Комментариев, подлинно, нету. Как же так? А научных трудов? Но возьмем капитальнейший труд, известный как «БСЭ»: «Фасмер Макс, немецкий филолог… Фатахов Алибек, лезгинский советский писатель… Фатимиды, династия араб. халифов… Фатторе Джованни, итальянский живописец. Ведущий мастер маккьяйолли… Фаузер Джакомо, итальянский химик… Фауст, герой немецкой легенды»… Нет Фатьянова, будто и не было; есть Старшинов – герой-хоккеист, а поэта Старшинова, фронтовика, тоже нет. «Краткая литературная энциклопедия» интереснее: Фасмер Макс; Фаст Говард; Фатахов; Фатов; Фатхи-Хошгинаби; Фатьянов Алексей Иванович… Федоров; Федин, Федр; Фейхтвангер, Фефер

Фатьянов есть! «В основном известен как поэт-песенник. Особую популярность приобрели…» Двадцать четыре строки в этом узком столбце, включая библиографию. «Популярность»…

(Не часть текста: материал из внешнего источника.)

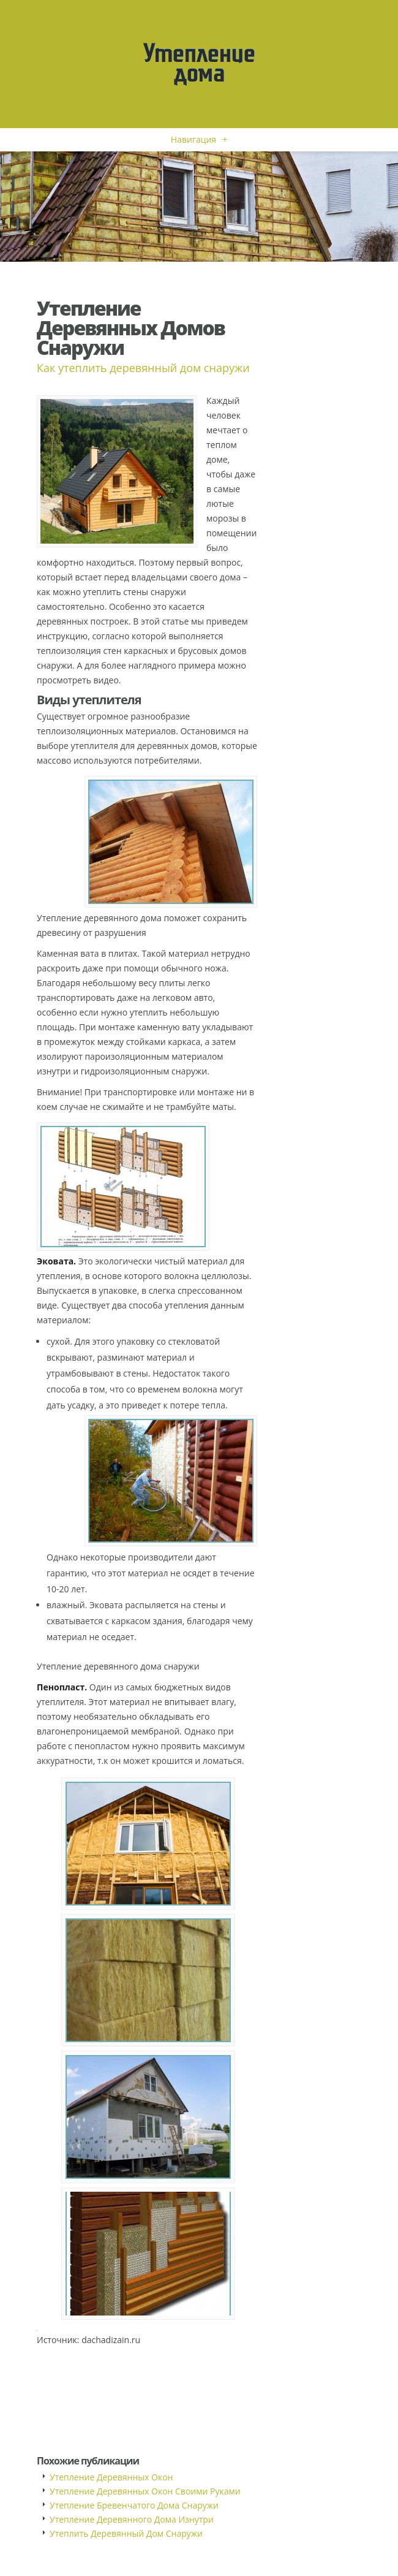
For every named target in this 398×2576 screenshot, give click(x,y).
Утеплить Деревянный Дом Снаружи (126, 2533)
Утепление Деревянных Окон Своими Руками (145, 2491)
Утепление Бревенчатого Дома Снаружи (134, 2505)
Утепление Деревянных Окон (111, 2477)
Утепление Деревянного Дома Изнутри (132, 2519)
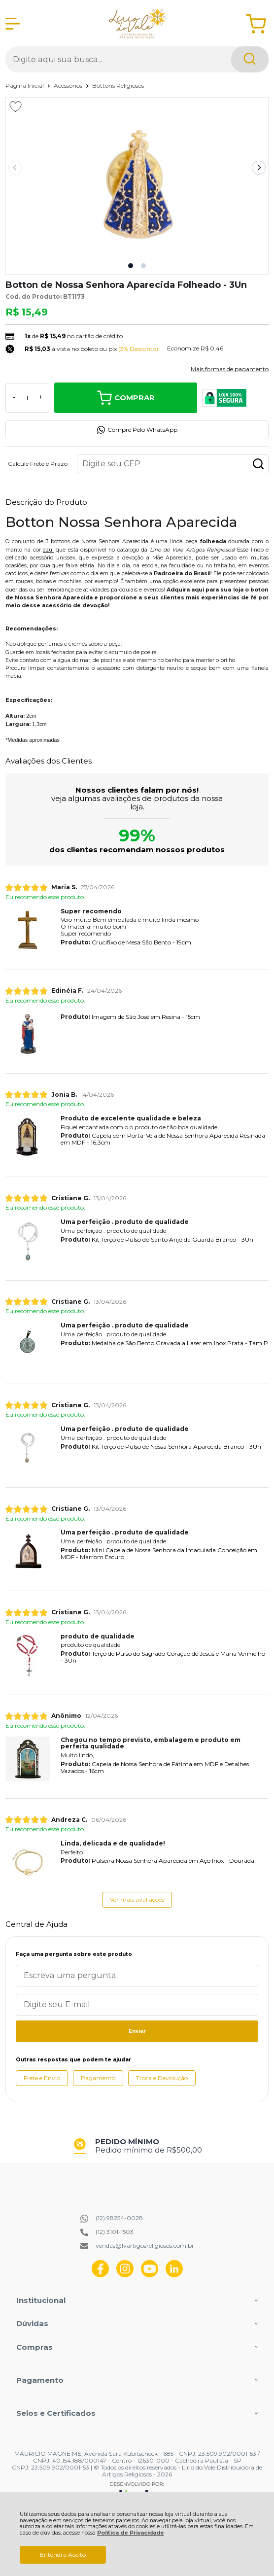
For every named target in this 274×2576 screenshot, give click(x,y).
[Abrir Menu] (12, 23)
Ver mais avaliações (137, 1899)
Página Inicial (25, 85)
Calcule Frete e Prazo (38, 464)
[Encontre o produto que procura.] (250, 59)
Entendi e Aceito (63, 2554)
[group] (137, 2146)
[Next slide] (259, 167)
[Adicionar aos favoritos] (15, 106)
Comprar (126, 397)
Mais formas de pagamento (230, 369)
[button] (130, 265)
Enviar (137, 2031)
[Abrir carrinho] (256, 23)
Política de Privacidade (130, 2533)
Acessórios (69, 85)
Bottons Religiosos (118, 85)
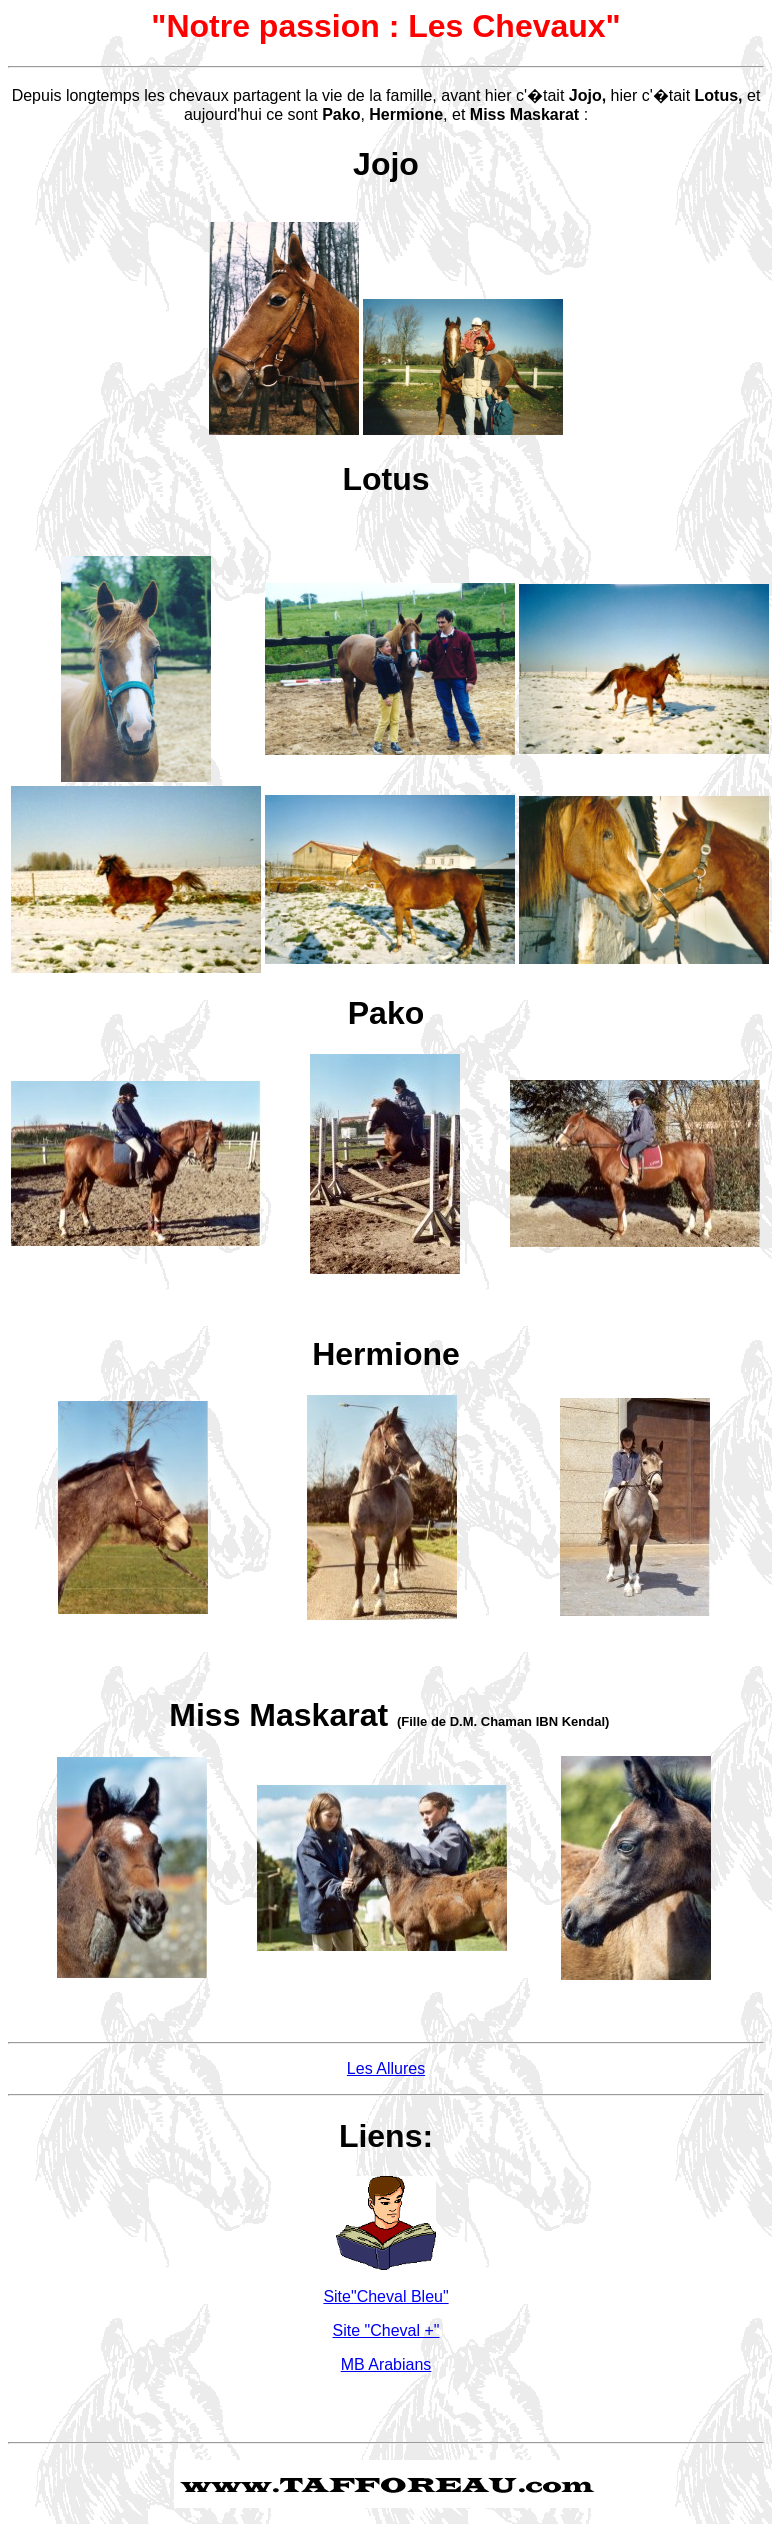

Лучше нет маяка в разговоре о том, что такое народность, как наш Николай Добролюбов. Мы по «Думе при гробе Оленина», по великим статьям и по ярким суждениям из писем можем с точным прицелом поставить вопрос: кто это делал? Или, по Владимиру Владимировичу Маяковскому: ваши кто родители? Почему есть Старшинов-спортсмен, а Фатьянова нет? Почему б это Феферу – строк пятьдесят, а Фатьянову вдвое меньше? Автор первой статьи – Г. Ременик, что писал о «Двенадцати» Блока как произведении социалистического реализма. О Фатьянове – пишет Л. Вольпе: автор книг «М.Е. Салтыков-Щедрин в Пензе», «А.М. Малышкин. Жизнь и творчество». Неужели же эти известные критики, распределяя объем, не сумели бы договориться, да ещё с толковым редактором? Как сказал бы – и наверняка – с искренностью и болью Константин (Кирилл) Михайлович Симонов:

 

Ведь он же был солдат, солдат!

Ведь мы за вас с ним умирали!

 

А уж Добролюбов бы до самого конца разобрался, в чем здесь дело: наш учитель, наш светоч. И печатно сказал бы об этом.

Будет новая энциклопедия, будут многие книги, он их заслужил: «популярность» там будет снята ради лучшего, самого лучшего слова. А пока что его пусть поют – как «Рябину», «Коробушку» – то есть не зная имени. Что ж, ведь есть безымянность былин, есть же Вечный огонь неизвестным солдатам.

 

* * *

 

«Три года ты мне снилась, а встретилась вчера». Сегодня эта песня просто хороша. А с нею начался послевоенный Фатьянов (1946), и тогда слова про «три года» звучали немного иначе.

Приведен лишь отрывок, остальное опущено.